* [Travail à faire]:
(A) Recopiez à l'identique le passage de l'extrait présenté qui commence par « L'artisanat » et se termine par « d'espaces opposés. ».
(B) D'après l'extrait présenté, quels sont les éléments qui accompagnent la prémonition d'une apocalypse ? Donnez-les tous.
(C) Dans l'extrait présenté, qu'est-ce qui pend en bas du cadre du patchwork ?

* [Extrait présenté]:
****

L'artisanat
se mêle alors à la culture punk ; il témoigne ici des vieux
poncifs de la peinture revisités par des fragments de tapisserie
grossière qui citent l’Angélus de Millet et tant d'autres œuvres
du même registre. Des fleurs et quelques biches, une pincée de
Fragonard et une louche de Vermeer, tout cela est cousu dans un
patchwork kitsch qui s'annule pourtant quand ces mauvaises copies sont
elles-mêmes raturées par des pastiches de l'art populaire
d'aujourd'hui, celui des surhommes et des lasers. Il en ressort un
bric à brac coloré à l'extrême, contradictoire, mais aussi un
puzzle qui nous incite à reconstituer des fragments de temps et
d'espaces opposés.
Quel
sens donner à cette confrontation entre la niaiserie d'une peinture
idéalisée, ces scènes de genre mielleuses et le monde digital qui
s'exprime violemment mais pourtant dans une même schématisation
naïve ? Sans doute une catastrophe silencieuse, lisse, engoncée
dans un mythe de la perfection classique se tapit-elle dans un passé
dont les scories se veulent désormais invisibles.A celle-ci répond,
dans un hurlement saturé de couleurs comme un clin d’œil au
street art, la prémonition d'une apocalypse avec des personnages de
science fiction, des armes magiques, des collisions, des incendies,
des traces d'émeutes. Des tas de pneus peints ou cousus pendent
comme une mauvaise coulure en bas du cadre à peine rectangulaire de
l'ensemble du patchwork. Ça claudique de partout et il en résulte
quelque chose de dérisoire, de grotesque comme si l'artiste
s'amusait à parodier l'art rococo pour pousser à l'extrême tous
les artifices de la représentation.
L'art
est ici cette excroissance du réel. Comme l'est aussi le monde
digital qui dans les œuvres de Lucien Murat apparaît sur une
matière lisse dans des zones de pixels par analogie à la trame de
la tapisserie mais aussi en opposition à elle.

****

(Données collectées)

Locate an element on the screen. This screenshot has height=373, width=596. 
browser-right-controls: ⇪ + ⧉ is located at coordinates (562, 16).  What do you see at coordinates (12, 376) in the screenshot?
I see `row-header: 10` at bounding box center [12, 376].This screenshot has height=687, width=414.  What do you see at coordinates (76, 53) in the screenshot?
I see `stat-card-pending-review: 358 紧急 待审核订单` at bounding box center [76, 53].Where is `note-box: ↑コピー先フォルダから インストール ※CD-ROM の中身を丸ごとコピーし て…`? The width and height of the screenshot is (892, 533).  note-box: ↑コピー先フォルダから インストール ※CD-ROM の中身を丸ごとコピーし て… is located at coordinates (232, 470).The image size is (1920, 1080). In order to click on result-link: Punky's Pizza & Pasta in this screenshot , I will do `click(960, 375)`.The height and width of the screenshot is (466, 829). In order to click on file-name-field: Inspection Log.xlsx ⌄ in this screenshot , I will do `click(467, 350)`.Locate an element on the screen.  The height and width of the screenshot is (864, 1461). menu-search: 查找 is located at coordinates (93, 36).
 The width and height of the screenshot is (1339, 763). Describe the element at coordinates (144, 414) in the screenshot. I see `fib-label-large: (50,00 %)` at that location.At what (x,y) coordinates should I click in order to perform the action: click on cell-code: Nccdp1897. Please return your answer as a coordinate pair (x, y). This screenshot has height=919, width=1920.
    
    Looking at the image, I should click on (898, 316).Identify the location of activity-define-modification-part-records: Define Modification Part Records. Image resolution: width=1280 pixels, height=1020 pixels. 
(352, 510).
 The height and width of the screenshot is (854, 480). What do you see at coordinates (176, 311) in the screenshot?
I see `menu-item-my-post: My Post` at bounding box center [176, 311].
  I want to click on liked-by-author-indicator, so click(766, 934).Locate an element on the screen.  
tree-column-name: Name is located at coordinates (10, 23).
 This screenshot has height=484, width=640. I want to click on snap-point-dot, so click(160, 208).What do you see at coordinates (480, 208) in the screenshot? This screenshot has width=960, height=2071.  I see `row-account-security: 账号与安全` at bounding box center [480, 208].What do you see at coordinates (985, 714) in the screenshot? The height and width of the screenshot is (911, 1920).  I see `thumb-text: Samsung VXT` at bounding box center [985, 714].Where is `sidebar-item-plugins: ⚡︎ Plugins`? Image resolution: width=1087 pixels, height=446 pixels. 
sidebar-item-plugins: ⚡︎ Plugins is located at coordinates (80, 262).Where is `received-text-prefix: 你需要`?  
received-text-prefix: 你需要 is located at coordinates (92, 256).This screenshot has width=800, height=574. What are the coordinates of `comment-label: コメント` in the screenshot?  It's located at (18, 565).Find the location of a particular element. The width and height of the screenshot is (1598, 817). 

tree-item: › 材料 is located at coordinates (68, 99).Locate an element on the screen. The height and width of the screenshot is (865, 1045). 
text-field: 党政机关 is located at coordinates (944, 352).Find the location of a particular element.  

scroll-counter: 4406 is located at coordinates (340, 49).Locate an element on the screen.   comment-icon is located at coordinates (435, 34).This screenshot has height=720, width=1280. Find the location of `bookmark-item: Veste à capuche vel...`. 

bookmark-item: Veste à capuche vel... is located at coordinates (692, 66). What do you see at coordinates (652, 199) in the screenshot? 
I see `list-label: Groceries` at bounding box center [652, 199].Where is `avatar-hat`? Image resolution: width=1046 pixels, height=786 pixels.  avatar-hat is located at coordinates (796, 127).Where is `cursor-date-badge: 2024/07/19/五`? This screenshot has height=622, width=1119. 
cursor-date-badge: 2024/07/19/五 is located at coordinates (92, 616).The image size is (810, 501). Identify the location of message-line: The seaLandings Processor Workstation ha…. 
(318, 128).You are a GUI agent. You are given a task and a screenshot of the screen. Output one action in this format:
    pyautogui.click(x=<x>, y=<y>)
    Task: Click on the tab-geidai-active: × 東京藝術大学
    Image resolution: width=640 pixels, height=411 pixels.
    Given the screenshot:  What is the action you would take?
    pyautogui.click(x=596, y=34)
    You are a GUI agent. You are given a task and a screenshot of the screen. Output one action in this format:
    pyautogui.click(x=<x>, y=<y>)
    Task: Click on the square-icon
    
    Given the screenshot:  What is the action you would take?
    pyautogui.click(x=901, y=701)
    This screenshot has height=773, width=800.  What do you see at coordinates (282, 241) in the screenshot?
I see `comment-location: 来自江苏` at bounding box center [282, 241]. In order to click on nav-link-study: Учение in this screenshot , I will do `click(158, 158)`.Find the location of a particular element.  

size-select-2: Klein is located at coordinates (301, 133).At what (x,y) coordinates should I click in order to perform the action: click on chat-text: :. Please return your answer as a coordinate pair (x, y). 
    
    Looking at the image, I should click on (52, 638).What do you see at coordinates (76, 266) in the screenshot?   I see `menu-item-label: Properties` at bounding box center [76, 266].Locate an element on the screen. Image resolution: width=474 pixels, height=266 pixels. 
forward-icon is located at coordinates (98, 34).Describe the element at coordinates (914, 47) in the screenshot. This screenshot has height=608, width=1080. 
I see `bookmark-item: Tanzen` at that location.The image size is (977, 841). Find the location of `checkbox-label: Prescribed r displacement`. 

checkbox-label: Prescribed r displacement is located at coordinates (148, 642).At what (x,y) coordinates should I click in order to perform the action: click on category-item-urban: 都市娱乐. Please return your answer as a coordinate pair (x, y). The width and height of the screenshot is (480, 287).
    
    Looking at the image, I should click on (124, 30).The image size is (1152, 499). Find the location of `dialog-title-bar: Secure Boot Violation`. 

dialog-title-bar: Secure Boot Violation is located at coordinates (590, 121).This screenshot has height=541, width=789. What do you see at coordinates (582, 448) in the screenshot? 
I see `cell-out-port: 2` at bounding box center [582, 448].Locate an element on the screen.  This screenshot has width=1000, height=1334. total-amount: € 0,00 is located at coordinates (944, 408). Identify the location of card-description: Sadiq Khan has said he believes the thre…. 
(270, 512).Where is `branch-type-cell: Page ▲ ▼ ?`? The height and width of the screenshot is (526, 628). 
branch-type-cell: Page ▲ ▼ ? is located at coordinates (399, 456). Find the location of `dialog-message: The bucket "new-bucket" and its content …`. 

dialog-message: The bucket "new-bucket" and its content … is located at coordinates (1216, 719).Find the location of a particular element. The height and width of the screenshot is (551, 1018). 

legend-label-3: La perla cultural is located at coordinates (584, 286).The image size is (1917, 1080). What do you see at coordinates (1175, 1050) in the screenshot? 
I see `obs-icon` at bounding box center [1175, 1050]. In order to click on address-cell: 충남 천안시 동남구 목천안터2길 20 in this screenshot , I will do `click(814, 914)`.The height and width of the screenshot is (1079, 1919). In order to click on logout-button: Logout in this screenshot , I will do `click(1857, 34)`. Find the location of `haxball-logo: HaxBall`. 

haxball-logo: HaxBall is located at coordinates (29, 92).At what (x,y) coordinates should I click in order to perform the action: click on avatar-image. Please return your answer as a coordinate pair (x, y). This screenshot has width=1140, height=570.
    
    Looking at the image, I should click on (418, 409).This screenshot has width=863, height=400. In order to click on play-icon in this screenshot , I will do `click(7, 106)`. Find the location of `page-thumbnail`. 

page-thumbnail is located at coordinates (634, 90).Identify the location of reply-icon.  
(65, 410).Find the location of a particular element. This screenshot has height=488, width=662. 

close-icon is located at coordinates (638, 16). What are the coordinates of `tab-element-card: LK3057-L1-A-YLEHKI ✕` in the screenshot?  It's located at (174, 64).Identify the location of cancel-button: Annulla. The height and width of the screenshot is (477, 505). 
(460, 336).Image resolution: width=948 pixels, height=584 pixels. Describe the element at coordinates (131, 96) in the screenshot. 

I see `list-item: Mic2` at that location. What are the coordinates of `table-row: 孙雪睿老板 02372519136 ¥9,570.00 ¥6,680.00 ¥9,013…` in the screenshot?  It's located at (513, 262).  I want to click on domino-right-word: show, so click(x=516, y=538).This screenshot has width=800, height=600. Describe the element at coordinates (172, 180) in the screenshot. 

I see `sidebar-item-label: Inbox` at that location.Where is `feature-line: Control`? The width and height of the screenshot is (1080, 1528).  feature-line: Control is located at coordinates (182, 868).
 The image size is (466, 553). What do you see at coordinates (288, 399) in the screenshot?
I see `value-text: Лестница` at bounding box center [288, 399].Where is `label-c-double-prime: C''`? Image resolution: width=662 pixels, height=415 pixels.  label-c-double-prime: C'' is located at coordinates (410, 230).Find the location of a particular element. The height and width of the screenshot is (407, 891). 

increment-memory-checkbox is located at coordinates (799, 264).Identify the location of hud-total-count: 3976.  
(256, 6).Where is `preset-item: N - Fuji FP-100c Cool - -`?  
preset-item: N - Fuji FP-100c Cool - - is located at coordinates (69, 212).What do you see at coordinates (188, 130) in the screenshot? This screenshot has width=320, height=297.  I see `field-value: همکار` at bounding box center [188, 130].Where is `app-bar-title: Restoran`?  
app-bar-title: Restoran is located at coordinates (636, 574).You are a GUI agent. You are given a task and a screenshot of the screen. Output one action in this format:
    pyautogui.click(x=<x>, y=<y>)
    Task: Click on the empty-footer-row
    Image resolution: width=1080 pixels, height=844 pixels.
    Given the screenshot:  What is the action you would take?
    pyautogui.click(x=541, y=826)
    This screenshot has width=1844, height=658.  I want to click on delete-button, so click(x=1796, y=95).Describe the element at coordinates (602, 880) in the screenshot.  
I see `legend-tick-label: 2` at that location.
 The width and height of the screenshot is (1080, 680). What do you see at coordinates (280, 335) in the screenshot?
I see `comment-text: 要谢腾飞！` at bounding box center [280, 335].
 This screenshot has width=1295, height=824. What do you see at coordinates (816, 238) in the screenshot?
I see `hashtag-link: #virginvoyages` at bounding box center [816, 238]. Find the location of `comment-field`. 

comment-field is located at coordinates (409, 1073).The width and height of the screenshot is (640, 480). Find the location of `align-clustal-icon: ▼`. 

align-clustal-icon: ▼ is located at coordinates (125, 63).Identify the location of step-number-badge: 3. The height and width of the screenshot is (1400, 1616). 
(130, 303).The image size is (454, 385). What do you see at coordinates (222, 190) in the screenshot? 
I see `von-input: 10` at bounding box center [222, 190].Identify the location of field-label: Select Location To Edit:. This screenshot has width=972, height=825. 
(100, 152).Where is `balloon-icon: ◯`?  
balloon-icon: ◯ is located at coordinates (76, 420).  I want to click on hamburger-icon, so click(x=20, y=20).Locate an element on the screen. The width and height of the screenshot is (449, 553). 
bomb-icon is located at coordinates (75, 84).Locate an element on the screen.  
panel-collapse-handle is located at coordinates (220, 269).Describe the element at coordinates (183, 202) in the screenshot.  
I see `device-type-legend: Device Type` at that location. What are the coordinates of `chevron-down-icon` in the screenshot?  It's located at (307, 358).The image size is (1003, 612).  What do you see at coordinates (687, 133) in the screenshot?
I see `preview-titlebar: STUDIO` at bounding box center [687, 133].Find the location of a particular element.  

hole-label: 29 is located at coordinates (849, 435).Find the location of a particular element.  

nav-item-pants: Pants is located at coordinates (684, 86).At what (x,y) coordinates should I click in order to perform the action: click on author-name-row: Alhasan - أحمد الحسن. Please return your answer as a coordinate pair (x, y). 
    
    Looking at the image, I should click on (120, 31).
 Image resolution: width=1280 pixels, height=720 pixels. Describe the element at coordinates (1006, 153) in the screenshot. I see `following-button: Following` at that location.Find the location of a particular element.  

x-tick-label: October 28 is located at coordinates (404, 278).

****

* [Corrigé de l'exercice]:
(A)
L'artisanat
se mêle alors à la culture punk ; il témoigne ici des vieux
poncifs de la peinture revisités par des fragments de tapisserie
grossière qui citent l’Angélus de Millet et tant d'autres œuvres
du même registre. Des fleurs et quelques biches, une pincée de
Fragonard et une louche de Vermeer, tout cela est cousu dans un
patchwork kitsch qui s'annule pourtant quand ces mauvaises copies sont
elles-mêmes raturées par des pastiches de l'art populaire
d'aujourd'hui, celui des surhommes et des lasers. Il en ressort un
bric à brac coloré à l'extrême, contradictoire, mais aussi un
puzzle qui nous incite à reconstituer des fragments de temps et
d'espaces opposés.

(B) Des personnages de science fiction, des armes magiques, des collisions, des incendies et des traces d'émeutes.

(C) Des tas de pneus peints ou cousus.